#### Job
Reproduce the records word for word, from the line with "Settings [Cookie settings] (526, 1374)" up to and including the final line of the records.

[START]

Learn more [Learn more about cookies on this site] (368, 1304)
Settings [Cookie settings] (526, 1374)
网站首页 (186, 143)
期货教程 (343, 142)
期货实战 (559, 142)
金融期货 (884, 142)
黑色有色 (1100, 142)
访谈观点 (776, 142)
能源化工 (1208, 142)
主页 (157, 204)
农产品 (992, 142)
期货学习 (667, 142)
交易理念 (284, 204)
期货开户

[END]

#### Solution to this problem
Settings [Cookie settings] (526, 1374)
网站首页 (186, 143)
期货教程 (343, 142)
期货实战 (559, 142)
金融期货 (884, 142)
黑色有色 (1100, 142)
访谈观点 (776, 142)
能源化工 (1208, 142)
主页 (157, 204)
农产品 (992, 142)
期货学习 (667, 142)
交易理念 (284, 204)
期货开户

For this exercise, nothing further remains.